Capture du carbone à plus grande échelle
Les méthodes traditionnelles de capture directe du CO2 atmosphérique n’ont pas réussi à être compétitives sur de nombreux marchés en raison de leur coût élevé et de leur complexité technique. Des technologies DAC plus accessibles et moins coûteuses pourraient compenser les émissions des secteurs de l’agriculture, de l’aviation et de la fabrication du béton et de l’acier qu’il est difficile, voire impossible, de décarboner en recourant uniquement aux énergies renouvelables.
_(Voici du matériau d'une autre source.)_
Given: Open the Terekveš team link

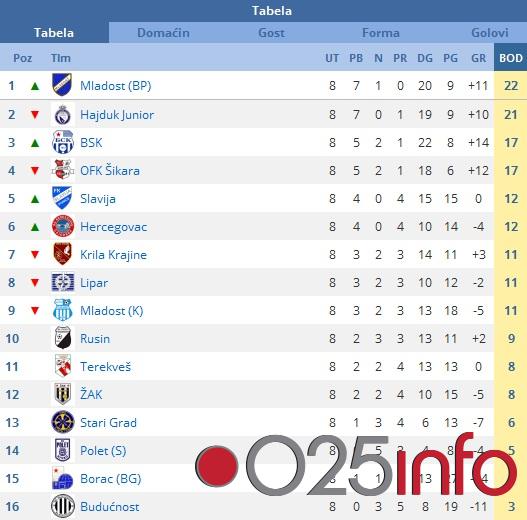Looking at the screenshot, I should tap(105, 366).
« La méthodologie de l’oscillation de l’humidité permet de séquestrer le CO2 à faible humidité et de le libérer à forte humidité, ce qui réduit ou élimine les coûts énergétiques associés au chauffage d’un matériau sorbant afin qu’il puisse être réutilisé », détaille Benjamin Shindel, titulaire d’un doctorat de l’école d’ingénieurs McCormick. Selon Shindel et les autres auteurs de l’étude, cette modalité est intéressante parce qu’elle permet d’éliminer le carbone à partir de pratiquement n’importe quel endroit et de tirer parti des synergies pour se connecter à d’autres systèmes qui fonctionneront selon un paradigme d’utilisation du carbone.
« Si vous concevez correctement votre système, vous pouvez vous appuyer sur des gradients naturels, par exemple, par le biais d’un cycle jour-nuit ou en exploitant deux volumes d’air dont l’un est humide et l’autre est déjà sec dans des zones géographiques où cela est logique », a déclaré le professeur d’ingénierie des matériaux Vinayak P. Dravid, qui a dirigé la recherche.
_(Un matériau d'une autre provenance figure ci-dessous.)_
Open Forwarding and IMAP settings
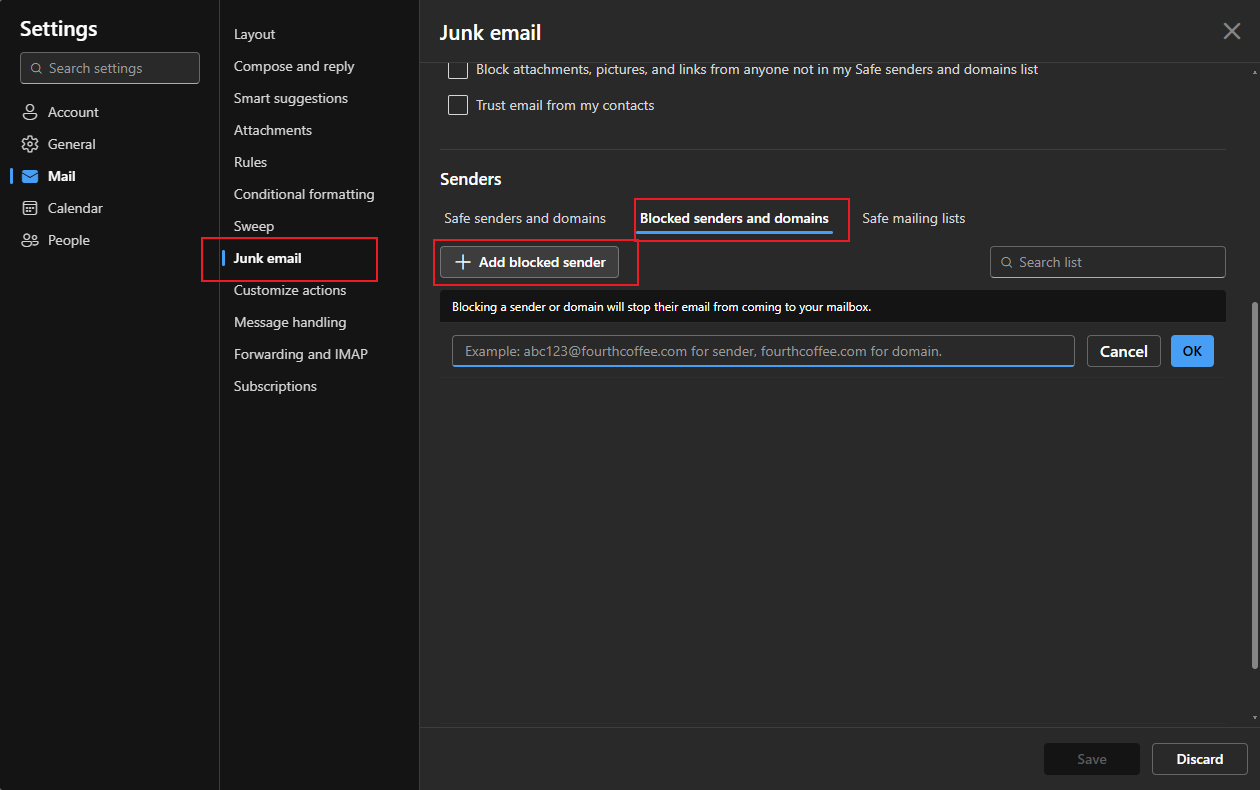 (300, 353)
Après avoir déterminé pourquoi les résines échangeuses d’ions facilitaient si bien la capture – une combinaison de la taille idéale des pores et de la présence de groupes d’ions chargés négativement sur leurs surfaces auxquels le dioxyde de carbone peut s’attacher – l’équipe a identifié d’autres plates-formes plus abondantes et présentant des propriétés similaires, en mettant l’accent sur des matériaux qui n’imposeraient pas de contraintes supplémentaires à l’environnement.
Les publications antérieures tendent à regrouper les mécanismes de l’ensemble du système, ce qui rend difficile l’évaluation de l’impact des composants individuels sur les performances. M. Hegarty explique qu’en examinant systématiquement et spécifiquement chaque matériau, l’équipe a trouvé une fourchette moyenne de taille de pores « juste comme il faut » (entre 50 et 150 angströms environ) avec la capacité d’oscillation la plus élevée, en établissant une corrélation entre la surface des pores et la capacité des matériaux.
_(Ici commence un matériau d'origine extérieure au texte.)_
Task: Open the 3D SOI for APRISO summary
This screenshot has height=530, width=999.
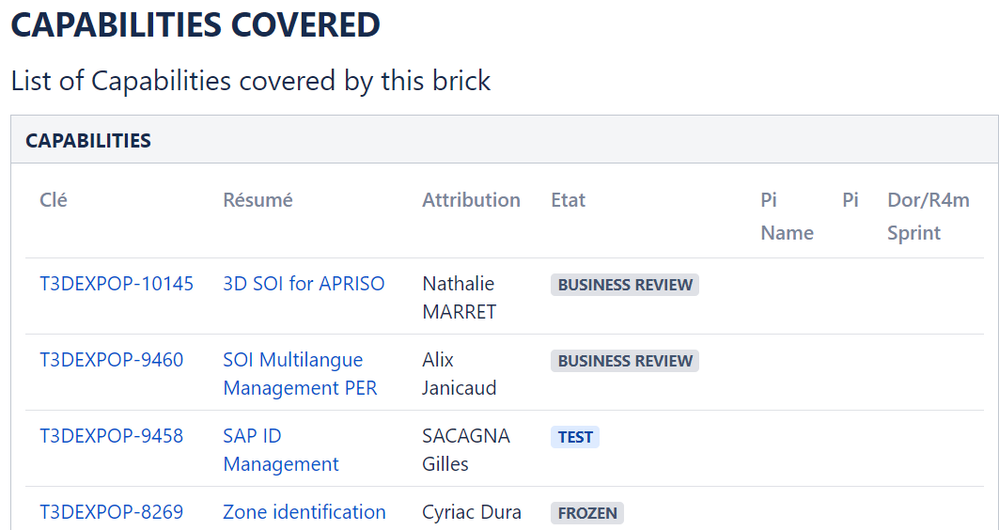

L’équipe prévoit d’approfondir sa compréhension du cycle de vie des nouveaux matériaux, notamment en ce qui concerne le coût global et la consommation d’énergie de la plateforme, et espère qu’elle incitera d’autres chercheurs à sortir des sentiers battus.
« Le captage du carbone n’en est qu’à ses débuts », a conclu M. Shindel. « La technologie ne fera que devenir moins chère et plus efficace jusqu’à ce qu’elle devienne une méthode viable pour atteindre les objectifs de réduction des émissions à l’échelle mondiale. Nous aimerions que ces matériaux soient testés à l’échelle dans le cadre d’études pilotes. »
L’article, “Platform materials for moisture-swing carbon capture,” – DOI : 10.1021/acs.est.4c11308
Légende illustration : Les chercheurs du Northwestern ont démontré que plusieurs matériaux abondants et peu coûteux, notamment le charbon actif, le graphite nanostructuré et les nanoparticules d’oxyde de fer et d’aluminium, peuvent faciliter le captage direct du CO2 dans l’air.